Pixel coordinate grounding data

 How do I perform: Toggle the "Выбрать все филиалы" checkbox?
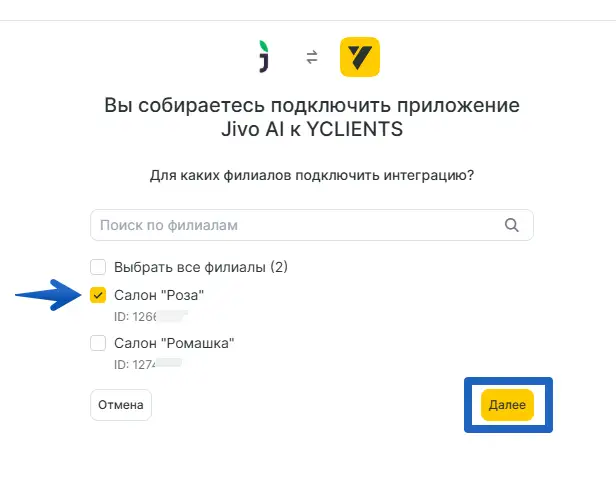pyautogui.click(x=98, y=267)
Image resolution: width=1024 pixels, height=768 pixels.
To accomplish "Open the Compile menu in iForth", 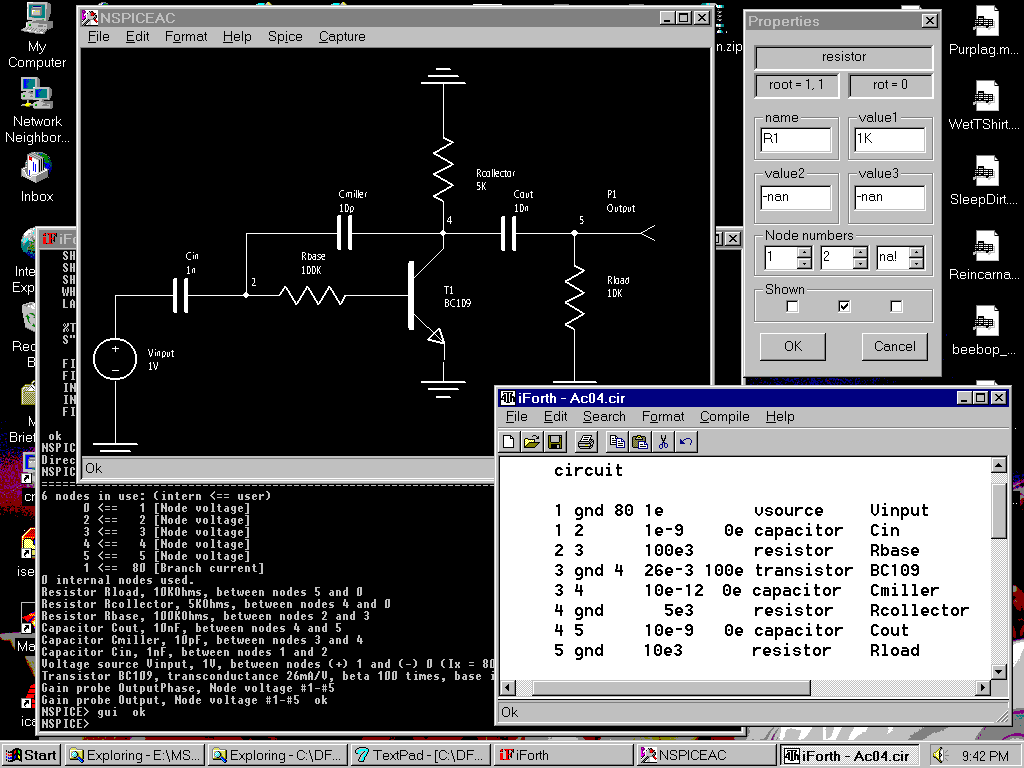I will tap(724, 417).
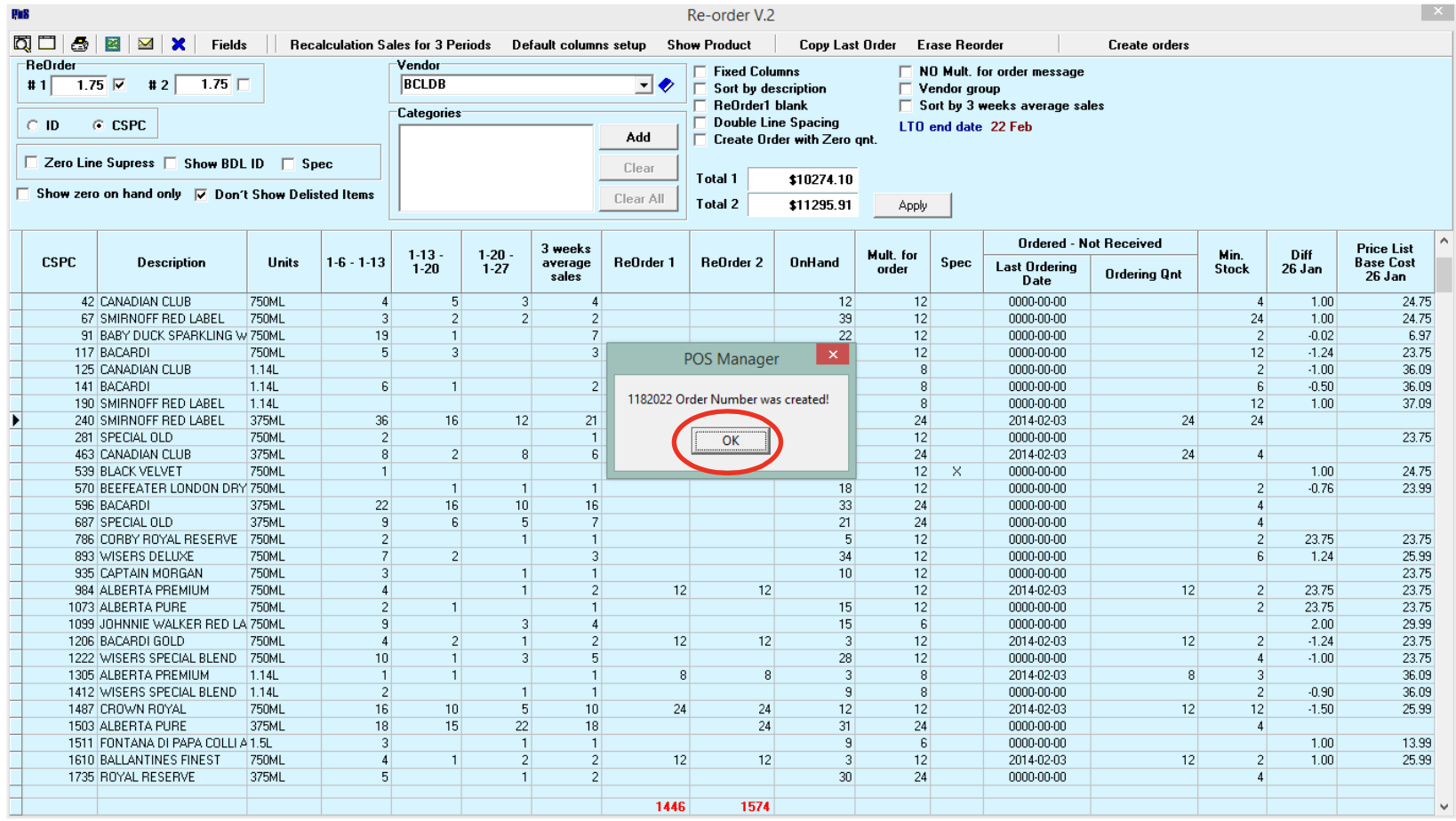Viewport: 1456px width, 821px height.
Task: Click the row selector arrow for SMIRNOFF 375ML
Action: coord(15,420)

#### [REQUIRED ACTION]
Starting at the first line of the data, set down each line exactly until you have copied the line with "Image resolution: width=1024", but leave the pictures out.

#### [EXERCISE RESPONSE]
 How do I perform: Toggle the "Выбрать все филиалы" checkbox?
pyautogui.click(x=98, y=267)
Image resolution: width=1024 pixels, height=768 pixels.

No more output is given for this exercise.